Che la salute pubblica abbia l’assoluta priorità rispetto agli interessi sportivi ed economici dei club è stato detto, del resto, già lunedì scorso dal presidente della Juventus Andrea Agnelli nell’intervista a Radio 24, e ribadito da tutti i dirigenti delle squadre che avrebbero dovuto scendere in campo in questo weekend in stadi a porte chiuse.
Cosa sia cambiato tra giovedì scorso, quando la Lega ha appunto comunicato di voler far disputare i match senza pubblico, e ieri mattina, quando è scattato il rinvio è difficile da comprendere. La propagazione dell’epidemia non sembra essere particolarmente peggiorata. Possibile che le istituzioni sportive italiane abbiano dovuto attendere sabato mattina per rendersi conto che giocare la partita più prestigiosa della stagione con spalti vuoti e diretta tv in quasi 200 paesi, peraltro in contemporanea con il Clasico Real Madrid-Barcellona, avrebbe arrecato un danno di immagine per il Belpaese di dimensioni planetarie e di lunga durata?
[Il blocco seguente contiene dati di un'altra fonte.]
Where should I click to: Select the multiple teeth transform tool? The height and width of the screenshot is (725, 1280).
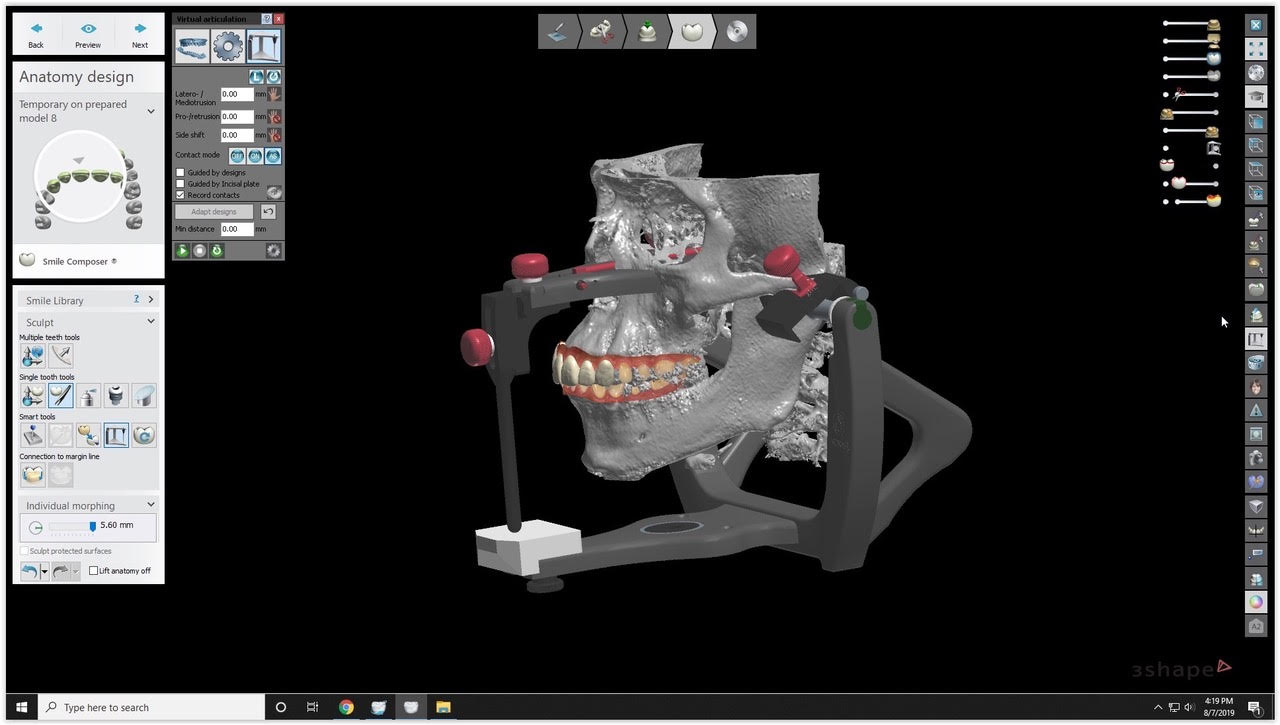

Se la salute pubblica è la priorità è anche vero che, in second’ordine, esiste un valore, che è quello della regolarità dei campionati, che va protetto sia per evidenze sportive che per implicazioni finanziarie. E il posticipo di alcune partite a fine maggio, mentre ieri ne sono andate in scena altre tra cui quella della neo capolista Lazio, ha oggettivamente intaccato il principio delle paritarie condizioni agonistiche. Inoltre, come ha fatto notare l’ad dell’Inter, Beppe Marotta, con il perdurare dello stato d’emergenza in Lombardia, Emilia-Romagna e Veneto potrebbe porsi il problema di rinviare altre cinque gare tra il 7 e l’8 marzo. Come si potrebbe altrimenti giustificare di farle disputare a porte chiuse? E come si finirebbe il campionato? Già tifosi e addetti ai lavori fanno fatica a capire come mai tra tre giorni all’Allianz Stadium si possa giocare la semifinale di Coppa Italia Juventus-Milan con soli spettatori piemontesi come pure propone il Governo.
Una soluzione equilibrata in questi giorni caotici appare quella della Lega Pro del presidente Franscesco Ghirelli che una settimana fa (sia pure con un calendario meno ingolfato) ha sospeso tempestivamente e integralmente due giornate dei gironi centro-settentrionali della Serie C. Proteggendo i cittadini e non scontentando i tifosi.